Tell me why I stay here—My first year in New York, I broke yet another of my “I’m not going to do that” promises. I had vowed never to live on the East Coast and especially not in a city as thick and dense and over-stimulated as this. I wanted mountains, ocean, desert, and space. Spareness and horizon. And of course I found myself driving from Oregon to Pennsylvania in the space of a week, first south through the Siskiyous and then east across the deserts, the Divide, the sudden clusters of townships and hills, soybean fields and trees.

the frenzy for crumbs shouldering brothers to curbs—I was not prepared for the city despite visits in the ‘80s, despite traveling and living in US and European cities in earlier parts of my life. Six years in forested, rivered Oregon had dulled my agility. I had lost the sense of crowds, the athleticism required for hip checks, blocking, taking a charge.

fringed with vain shadows obscuring the light—There was a moment of horror when I stepped onto the subway car and saw a pool of blood on the seat I’d been ready to grab. Moments of utter confusion when directions and lines and numbers/letters had no pattern or system internally mapped—the constant shifting, running, and straining to hear/see were like bodysurfing in riptides, pulled off my feet and tangled in waves, kelp, sand, and rocks.

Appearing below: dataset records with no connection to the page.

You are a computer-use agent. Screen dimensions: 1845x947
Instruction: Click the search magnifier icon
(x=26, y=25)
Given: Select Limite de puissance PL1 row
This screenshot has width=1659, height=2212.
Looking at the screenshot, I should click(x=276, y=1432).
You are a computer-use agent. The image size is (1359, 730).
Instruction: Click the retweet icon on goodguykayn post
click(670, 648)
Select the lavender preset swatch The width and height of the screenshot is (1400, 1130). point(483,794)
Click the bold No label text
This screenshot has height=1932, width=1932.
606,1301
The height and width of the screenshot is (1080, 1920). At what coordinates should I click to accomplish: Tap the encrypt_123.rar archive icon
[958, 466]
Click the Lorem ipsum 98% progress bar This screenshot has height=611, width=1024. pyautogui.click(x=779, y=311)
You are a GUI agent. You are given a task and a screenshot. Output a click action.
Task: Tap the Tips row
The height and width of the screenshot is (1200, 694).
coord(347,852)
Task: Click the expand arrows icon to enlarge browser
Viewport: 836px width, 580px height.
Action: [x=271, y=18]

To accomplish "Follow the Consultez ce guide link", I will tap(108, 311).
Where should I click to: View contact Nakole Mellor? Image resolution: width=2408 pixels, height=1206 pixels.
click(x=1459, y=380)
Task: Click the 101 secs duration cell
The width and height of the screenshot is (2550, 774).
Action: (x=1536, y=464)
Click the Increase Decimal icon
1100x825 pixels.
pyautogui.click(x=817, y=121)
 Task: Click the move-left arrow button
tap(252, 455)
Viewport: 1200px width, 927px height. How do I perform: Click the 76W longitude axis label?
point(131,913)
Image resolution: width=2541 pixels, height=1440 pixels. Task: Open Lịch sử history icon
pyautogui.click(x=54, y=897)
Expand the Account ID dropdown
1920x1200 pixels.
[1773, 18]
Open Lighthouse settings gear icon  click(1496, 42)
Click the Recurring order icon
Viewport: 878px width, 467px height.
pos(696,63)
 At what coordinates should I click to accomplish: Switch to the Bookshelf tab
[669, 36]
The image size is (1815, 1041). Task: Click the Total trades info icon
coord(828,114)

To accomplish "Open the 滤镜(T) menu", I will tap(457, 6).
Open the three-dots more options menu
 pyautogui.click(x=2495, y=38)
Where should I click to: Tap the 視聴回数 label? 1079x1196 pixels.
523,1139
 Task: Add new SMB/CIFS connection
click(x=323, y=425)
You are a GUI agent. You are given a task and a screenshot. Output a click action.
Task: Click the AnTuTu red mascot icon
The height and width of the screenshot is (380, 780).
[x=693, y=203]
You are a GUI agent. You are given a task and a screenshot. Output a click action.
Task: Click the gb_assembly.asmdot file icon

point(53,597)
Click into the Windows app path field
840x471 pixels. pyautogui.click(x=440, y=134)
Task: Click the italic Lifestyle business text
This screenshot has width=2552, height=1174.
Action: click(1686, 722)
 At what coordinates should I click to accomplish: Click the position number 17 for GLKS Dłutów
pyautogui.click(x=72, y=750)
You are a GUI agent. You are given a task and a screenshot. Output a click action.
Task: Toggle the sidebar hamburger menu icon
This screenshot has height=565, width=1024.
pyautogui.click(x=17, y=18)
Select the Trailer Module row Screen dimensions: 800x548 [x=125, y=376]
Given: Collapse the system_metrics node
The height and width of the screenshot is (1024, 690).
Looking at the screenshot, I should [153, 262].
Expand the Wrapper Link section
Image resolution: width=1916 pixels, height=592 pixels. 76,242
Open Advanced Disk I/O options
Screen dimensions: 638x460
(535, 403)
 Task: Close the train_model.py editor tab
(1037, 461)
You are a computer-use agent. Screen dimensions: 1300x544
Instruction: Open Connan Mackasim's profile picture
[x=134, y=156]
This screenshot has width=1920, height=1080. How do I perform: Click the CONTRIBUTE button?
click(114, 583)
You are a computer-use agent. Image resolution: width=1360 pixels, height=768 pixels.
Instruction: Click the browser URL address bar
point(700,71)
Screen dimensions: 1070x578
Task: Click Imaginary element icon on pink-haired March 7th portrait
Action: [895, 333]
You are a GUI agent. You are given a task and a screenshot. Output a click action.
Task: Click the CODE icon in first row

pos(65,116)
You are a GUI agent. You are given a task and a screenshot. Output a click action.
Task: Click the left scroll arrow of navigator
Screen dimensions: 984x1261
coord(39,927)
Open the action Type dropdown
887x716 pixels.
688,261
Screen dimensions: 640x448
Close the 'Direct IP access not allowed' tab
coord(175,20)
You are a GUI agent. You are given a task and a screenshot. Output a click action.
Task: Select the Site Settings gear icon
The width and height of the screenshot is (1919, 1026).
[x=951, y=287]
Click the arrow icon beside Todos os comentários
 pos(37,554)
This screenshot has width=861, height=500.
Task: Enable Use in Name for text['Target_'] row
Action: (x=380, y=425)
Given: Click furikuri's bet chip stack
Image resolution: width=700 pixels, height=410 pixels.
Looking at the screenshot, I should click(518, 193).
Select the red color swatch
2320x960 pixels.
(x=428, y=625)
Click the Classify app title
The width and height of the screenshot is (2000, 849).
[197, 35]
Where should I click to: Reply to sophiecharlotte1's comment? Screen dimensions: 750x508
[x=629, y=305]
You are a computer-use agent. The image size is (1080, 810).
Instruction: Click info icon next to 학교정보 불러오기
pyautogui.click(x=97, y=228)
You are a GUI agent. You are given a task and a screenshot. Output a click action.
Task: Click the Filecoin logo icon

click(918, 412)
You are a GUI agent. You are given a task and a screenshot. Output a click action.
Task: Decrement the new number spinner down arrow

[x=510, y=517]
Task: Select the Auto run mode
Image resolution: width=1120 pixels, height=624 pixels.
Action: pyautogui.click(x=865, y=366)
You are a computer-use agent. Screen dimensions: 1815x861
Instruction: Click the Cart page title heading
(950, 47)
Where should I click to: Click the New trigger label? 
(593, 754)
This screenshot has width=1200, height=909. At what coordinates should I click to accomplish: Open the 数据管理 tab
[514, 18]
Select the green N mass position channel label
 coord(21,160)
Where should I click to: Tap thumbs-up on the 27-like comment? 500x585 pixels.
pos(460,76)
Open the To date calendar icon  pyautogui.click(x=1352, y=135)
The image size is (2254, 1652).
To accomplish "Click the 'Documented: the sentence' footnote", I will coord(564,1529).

surround me with pigeons fluffing their breasts—the first place I’ve lived where strangers start conversations in the middle, speaking to anyone close enough to address, blurting out intimate and unrelated observations and complaints. So much reaching for connection, posturing for attention, and offered simply for the pleasure of being a little larger in the crowd, of making the city of knots on a string more like lace than measurement.

savoring haste over hunger—“You don’t like the city very much, do you?” observed one of my French students when I shared this poem in class. And I was surprised, because I did like the city, in the way one likes family one can’t live with but always feels affection for, the mutual agreement to love the differences one can’t understand but tolerates for deeper connections.

Offer me tastes I’ll refuse to forget—There are people who love the gulping nature of this place, the ravenous energy to get, make, and be more. And I have not escaped. Yet I love those days, those minutes, when there is something truly, truly slow, some ache that develops into emptiness and then desire that rumbles inside and makes embarrassing comments, like the stranger standing next to me as we wait for the train.

to long for this din—and yet “London”, which is about London as well as New York and all these cities of stink and staleness and compressed sights and sounds, tells me I can learn to live anywhere and love the place I’m in, just as Helen, in whose series “London” crowds, learned her cities and shock and elbow room.